Where in the data below does the word "computer" appear? Copy every line that has it.

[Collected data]

----

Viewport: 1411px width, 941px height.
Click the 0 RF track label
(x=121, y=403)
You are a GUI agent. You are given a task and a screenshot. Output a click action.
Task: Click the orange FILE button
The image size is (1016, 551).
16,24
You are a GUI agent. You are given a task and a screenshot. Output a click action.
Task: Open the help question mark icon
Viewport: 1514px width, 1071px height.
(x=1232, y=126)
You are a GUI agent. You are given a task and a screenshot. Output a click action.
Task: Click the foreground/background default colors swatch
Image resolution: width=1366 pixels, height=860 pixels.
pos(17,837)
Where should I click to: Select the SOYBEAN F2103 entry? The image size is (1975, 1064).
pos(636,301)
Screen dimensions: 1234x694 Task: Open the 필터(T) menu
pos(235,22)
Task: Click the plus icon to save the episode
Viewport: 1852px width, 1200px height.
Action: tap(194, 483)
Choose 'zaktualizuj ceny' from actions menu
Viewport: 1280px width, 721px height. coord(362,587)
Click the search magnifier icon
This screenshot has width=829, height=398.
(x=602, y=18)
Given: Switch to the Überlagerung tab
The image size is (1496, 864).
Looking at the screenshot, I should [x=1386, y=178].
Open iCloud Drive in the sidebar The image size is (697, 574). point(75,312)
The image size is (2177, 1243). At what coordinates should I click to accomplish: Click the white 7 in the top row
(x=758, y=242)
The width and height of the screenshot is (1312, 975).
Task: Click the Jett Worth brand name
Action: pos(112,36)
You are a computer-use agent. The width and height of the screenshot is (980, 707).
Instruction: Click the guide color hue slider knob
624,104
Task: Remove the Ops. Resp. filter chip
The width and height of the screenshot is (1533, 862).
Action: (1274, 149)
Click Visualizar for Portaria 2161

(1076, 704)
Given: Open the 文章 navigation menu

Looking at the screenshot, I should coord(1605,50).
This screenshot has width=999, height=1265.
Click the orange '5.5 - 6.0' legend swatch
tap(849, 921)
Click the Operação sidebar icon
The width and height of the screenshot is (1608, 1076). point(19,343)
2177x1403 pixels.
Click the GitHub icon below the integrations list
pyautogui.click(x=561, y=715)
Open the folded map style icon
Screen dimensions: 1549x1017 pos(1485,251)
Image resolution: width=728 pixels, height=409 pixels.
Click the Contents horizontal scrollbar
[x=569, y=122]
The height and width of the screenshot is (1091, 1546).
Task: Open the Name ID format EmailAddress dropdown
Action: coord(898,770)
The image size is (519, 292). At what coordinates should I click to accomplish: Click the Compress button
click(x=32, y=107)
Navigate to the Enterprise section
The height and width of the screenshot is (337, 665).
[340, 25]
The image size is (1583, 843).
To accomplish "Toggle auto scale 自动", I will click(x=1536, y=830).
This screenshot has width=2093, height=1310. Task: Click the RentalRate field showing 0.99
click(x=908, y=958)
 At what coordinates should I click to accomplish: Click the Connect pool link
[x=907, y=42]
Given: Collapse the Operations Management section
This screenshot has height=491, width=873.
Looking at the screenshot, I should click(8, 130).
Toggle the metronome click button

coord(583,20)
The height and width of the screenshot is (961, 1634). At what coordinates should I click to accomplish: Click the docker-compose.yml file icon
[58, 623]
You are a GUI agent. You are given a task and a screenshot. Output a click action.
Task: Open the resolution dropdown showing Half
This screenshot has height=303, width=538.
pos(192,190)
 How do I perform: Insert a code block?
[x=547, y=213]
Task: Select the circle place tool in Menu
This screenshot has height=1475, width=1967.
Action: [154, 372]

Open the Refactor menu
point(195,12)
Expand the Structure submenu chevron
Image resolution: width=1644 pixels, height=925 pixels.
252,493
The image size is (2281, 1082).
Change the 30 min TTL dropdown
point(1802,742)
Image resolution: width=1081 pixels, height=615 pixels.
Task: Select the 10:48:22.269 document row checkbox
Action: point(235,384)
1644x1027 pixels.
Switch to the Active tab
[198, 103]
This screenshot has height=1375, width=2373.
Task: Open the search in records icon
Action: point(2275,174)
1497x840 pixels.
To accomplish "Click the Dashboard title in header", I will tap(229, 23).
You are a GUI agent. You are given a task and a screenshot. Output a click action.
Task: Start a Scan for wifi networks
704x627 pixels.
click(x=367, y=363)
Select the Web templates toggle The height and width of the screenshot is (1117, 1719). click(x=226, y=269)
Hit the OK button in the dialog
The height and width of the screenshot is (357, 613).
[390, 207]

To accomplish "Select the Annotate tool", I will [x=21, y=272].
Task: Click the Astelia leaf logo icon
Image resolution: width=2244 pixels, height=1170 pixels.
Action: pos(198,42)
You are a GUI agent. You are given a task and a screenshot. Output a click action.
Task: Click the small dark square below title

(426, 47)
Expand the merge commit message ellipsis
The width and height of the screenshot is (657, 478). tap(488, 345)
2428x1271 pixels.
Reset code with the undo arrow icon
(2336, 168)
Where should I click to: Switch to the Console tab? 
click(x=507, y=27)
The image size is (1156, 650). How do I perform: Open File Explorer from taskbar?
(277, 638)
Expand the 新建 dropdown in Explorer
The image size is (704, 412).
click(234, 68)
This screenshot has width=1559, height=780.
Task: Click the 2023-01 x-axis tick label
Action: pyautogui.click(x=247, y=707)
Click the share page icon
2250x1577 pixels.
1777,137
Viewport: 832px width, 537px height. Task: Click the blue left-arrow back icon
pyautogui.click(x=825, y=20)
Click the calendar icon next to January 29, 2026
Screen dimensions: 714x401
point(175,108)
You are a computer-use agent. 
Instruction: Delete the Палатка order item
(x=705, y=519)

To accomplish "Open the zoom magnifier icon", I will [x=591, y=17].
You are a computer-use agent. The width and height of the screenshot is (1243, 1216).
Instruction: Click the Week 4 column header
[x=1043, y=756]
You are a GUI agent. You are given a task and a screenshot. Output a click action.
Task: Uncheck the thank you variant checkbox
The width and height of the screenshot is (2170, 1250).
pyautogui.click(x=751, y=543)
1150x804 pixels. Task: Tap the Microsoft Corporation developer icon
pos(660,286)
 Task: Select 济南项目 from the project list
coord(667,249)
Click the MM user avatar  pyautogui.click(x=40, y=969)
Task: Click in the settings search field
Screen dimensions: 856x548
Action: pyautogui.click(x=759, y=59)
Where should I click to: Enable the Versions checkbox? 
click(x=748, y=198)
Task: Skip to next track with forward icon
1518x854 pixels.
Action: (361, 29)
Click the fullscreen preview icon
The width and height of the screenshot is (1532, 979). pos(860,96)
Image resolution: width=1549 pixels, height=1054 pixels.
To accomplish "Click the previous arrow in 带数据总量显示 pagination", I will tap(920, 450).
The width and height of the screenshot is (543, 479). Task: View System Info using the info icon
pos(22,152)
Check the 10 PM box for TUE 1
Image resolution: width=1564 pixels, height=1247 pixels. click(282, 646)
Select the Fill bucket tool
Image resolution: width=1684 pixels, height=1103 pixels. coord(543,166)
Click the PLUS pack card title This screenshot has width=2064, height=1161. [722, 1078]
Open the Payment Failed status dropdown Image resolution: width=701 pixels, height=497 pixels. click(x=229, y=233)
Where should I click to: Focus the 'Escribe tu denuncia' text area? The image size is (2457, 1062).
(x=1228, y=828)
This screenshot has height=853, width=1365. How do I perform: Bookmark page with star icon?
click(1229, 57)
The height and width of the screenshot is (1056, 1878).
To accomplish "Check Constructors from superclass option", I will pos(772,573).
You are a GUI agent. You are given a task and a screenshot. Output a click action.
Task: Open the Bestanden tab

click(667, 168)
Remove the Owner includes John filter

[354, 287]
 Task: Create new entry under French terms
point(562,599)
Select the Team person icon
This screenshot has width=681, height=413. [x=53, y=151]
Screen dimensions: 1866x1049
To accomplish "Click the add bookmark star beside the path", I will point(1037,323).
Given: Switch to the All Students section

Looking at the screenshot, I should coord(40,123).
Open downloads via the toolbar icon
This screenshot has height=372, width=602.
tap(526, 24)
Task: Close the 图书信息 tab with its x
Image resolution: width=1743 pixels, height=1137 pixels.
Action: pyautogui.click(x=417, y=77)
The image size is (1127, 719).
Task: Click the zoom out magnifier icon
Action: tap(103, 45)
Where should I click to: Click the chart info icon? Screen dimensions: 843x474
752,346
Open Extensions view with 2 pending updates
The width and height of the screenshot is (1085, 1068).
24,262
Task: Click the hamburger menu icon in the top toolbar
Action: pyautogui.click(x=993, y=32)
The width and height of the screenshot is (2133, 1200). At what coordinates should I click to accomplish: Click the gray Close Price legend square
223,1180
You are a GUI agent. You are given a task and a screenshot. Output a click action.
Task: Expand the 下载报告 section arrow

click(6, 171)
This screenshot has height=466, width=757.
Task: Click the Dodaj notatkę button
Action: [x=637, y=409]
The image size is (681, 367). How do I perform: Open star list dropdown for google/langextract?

----

EXERCISE RESPONSE -
You are a computer-use agent. The width and height of the screenshot is (980, 707).
You are a computer-use agent. 
You are a computer-use agent. The width and height of the screenshot is (1243, 1216).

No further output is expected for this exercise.